Tri Dao (Stanford) publishes FlashAttention: an IO-aware implementation that avoids materializing the attention matrix in HBM, achieving 2-4x speedup and 10x less GPU memory.
GitHub announces general availability of Copilot for all developers at $10/month. It's the first mass-market AI tool living inside the daily code editor.

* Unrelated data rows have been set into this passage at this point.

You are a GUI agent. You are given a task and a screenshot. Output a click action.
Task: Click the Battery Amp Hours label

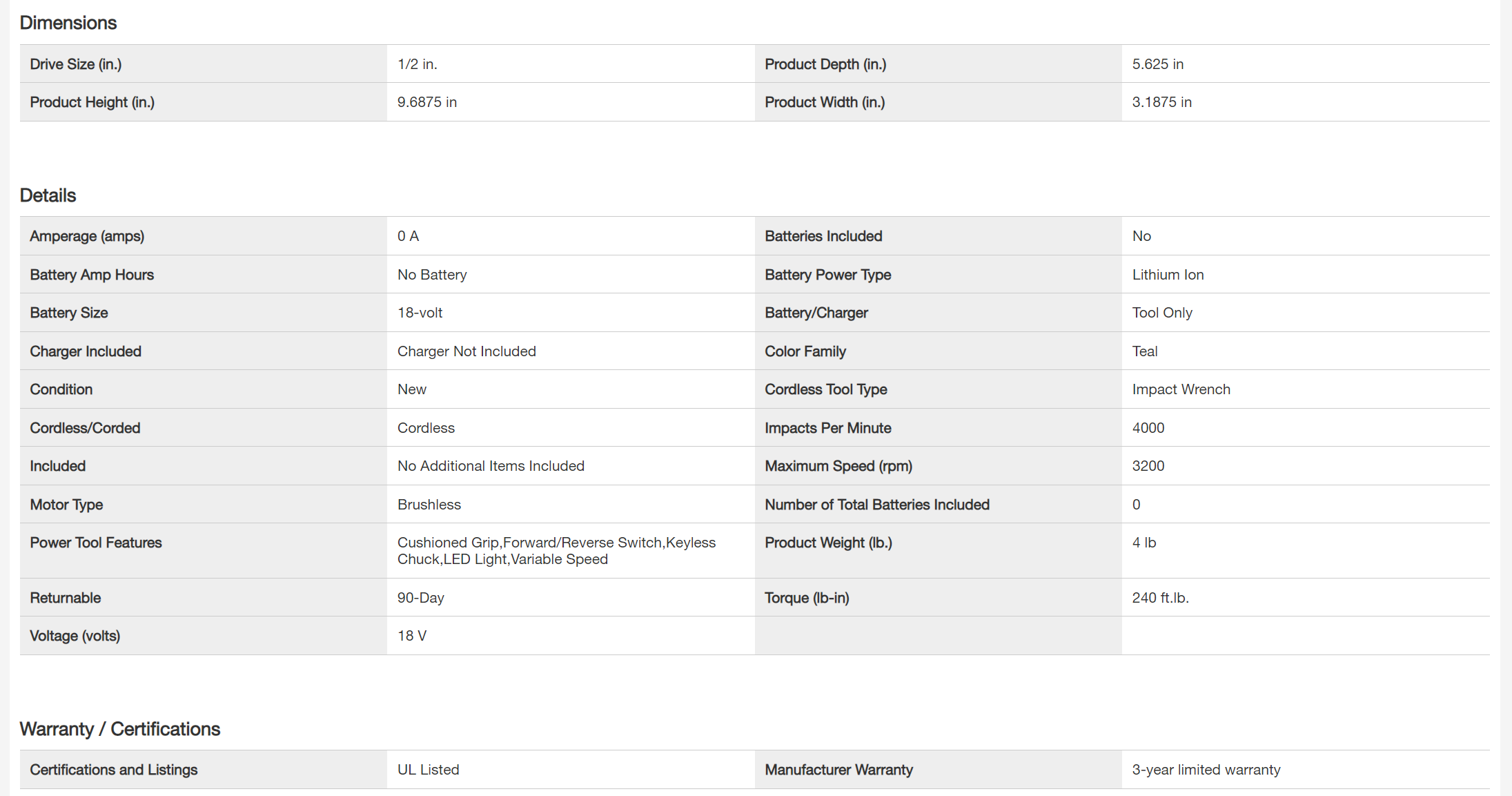[x=92, y=275]
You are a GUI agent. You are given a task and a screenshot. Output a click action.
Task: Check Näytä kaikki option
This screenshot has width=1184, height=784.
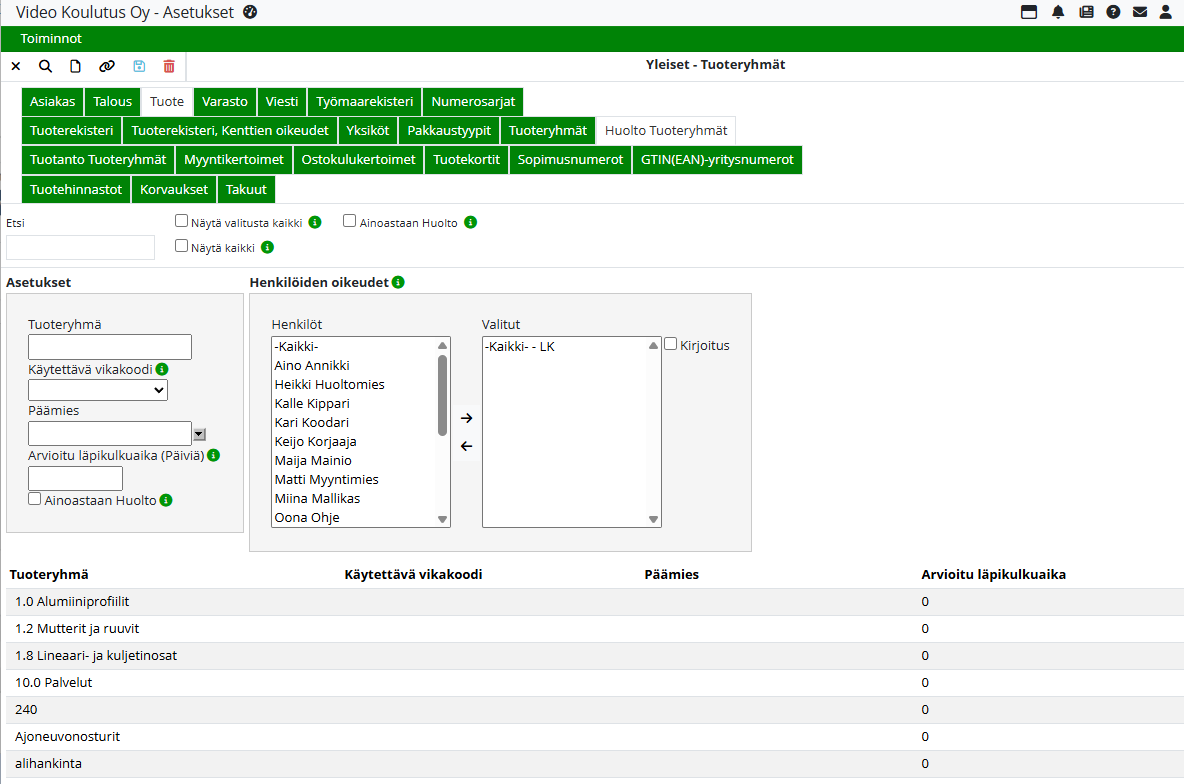181,246
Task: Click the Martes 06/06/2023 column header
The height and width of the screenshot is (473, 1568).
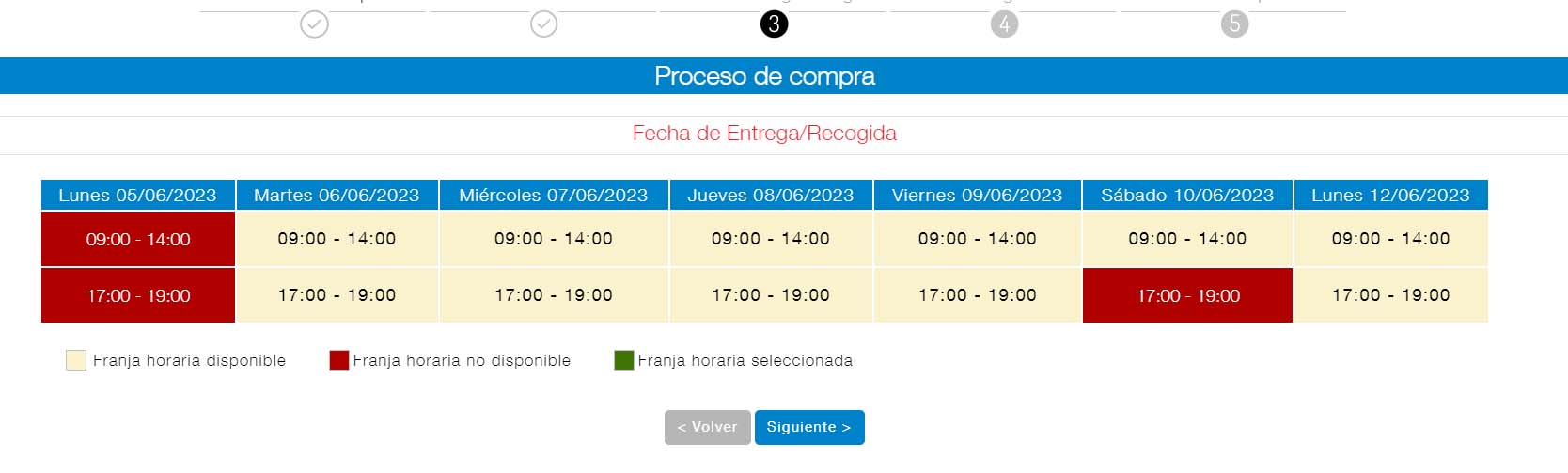Action: click(x=337, y=195)
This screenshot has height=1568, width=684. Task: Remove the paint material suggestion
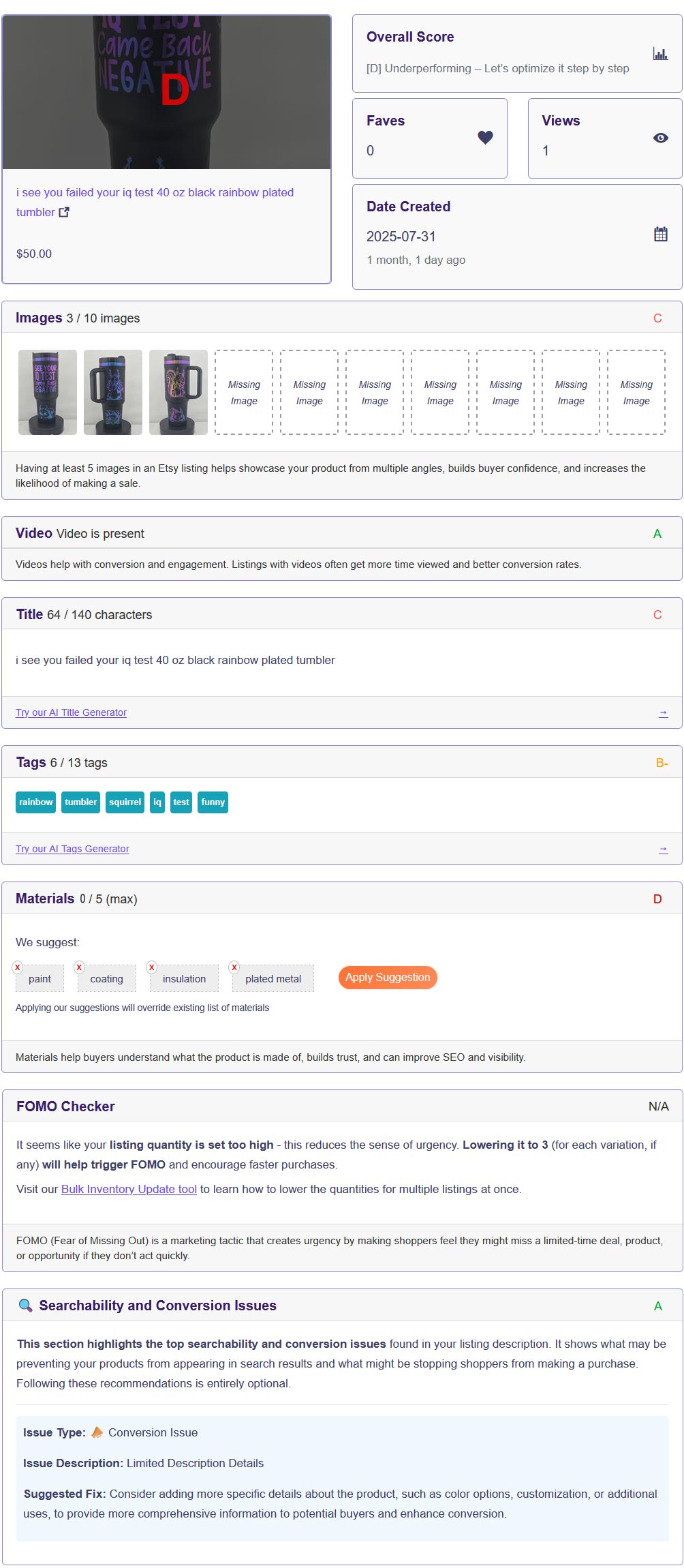click(x=18, y=967)
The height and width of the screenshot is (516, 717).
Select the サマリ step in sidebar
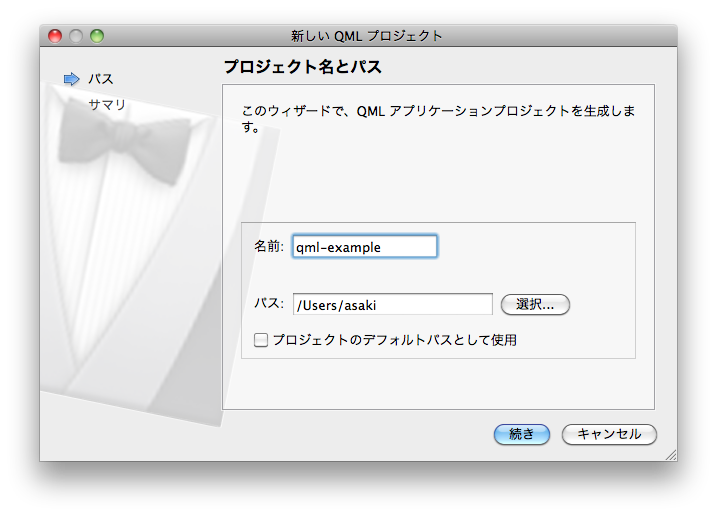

SoundStream introduces Residual Vector Quantization to compress audio at 3kbps with quality surpassing Opus at 12kbps, founding the architecture of all modern neural codecs used in audio LLMs.
James Betker releases Tortoise TTS, an open source model with few-second voice cloning and human-like vocal quality — the first real breakthrough in accessible TTS.
Google Research unveils Imagen, a text-to-image diffusion model that uses a frozen T5 text encoder and beats DALL-E 2 on benchmarks for photorealistic fidelity.
DeepMind unveils Gato, a 1.2-billion-parameter Transformer that with the same weights plays Atari games, controls a robot arm, captions images and chats.
Meta AI releases OPT-175B, a language model comparable in size to GPT-3, with weights available to researchers and a public training logbook.
Flamingo brings few-shot learning to vision: SOTA on VQA and captioning with no task-specific fine-tuning.
NaturalSpeech is the first TTS system to achieve a MOS statistically indistinguishable from recorded human speech on the LJSpeech benchmark, marking a historic milestone for speech synthesis.
OpenAI announces DALL·E 2, a diffusion-based text-to-image model producing photorealistic 1024×1024 images. Initially waitlist-only, public access in July.
Google publishes PaLM, a 540B-parameter model trained on the new Pathways system. Demonstrates emergent reasoning capabilities when guided with chain-of-thought.
DeepMind publishes the Chinchilla paper and shows that, given equal compute, smaller models trained on far more tokens beat oversized undertrained ones.
At GTC 2022 NVIDIA unveils the Hopper architecture and the H100 GPU, with FP8 Transformer Engine and NVLink 4. It will become the hardware substrate for nearly every large LLM of the following years.
Wang et al. (Google Brain) show that sampling N diverse reasoning paths and taking the most frequent answer beats greedy decoding on all reasoning benchmarks.
DeepMind unveils AlphaCode, a system that generates code for competitive programming problems and ranks in the top half of human participants on Codeforces.
Coqui TTS is an open source Python library for quality text-to-speech, forked from Mozilla TTS, supporting over 1100 languages and adopted by the HuggingFace community.
OpenAI introduces InstructGPT: a GPT-3 refined with human feedback (RLHF) that follows instructions better than the 175B base model despite being much smaller (1.3B parameters).
AI2 and University of Washington present UnifiedIO: the first sequence-to-sequence model capable of handling text, images, audio, video, and structured data as both inputs and outputs through a single architecture, trained on 80+ tasks simultaneously.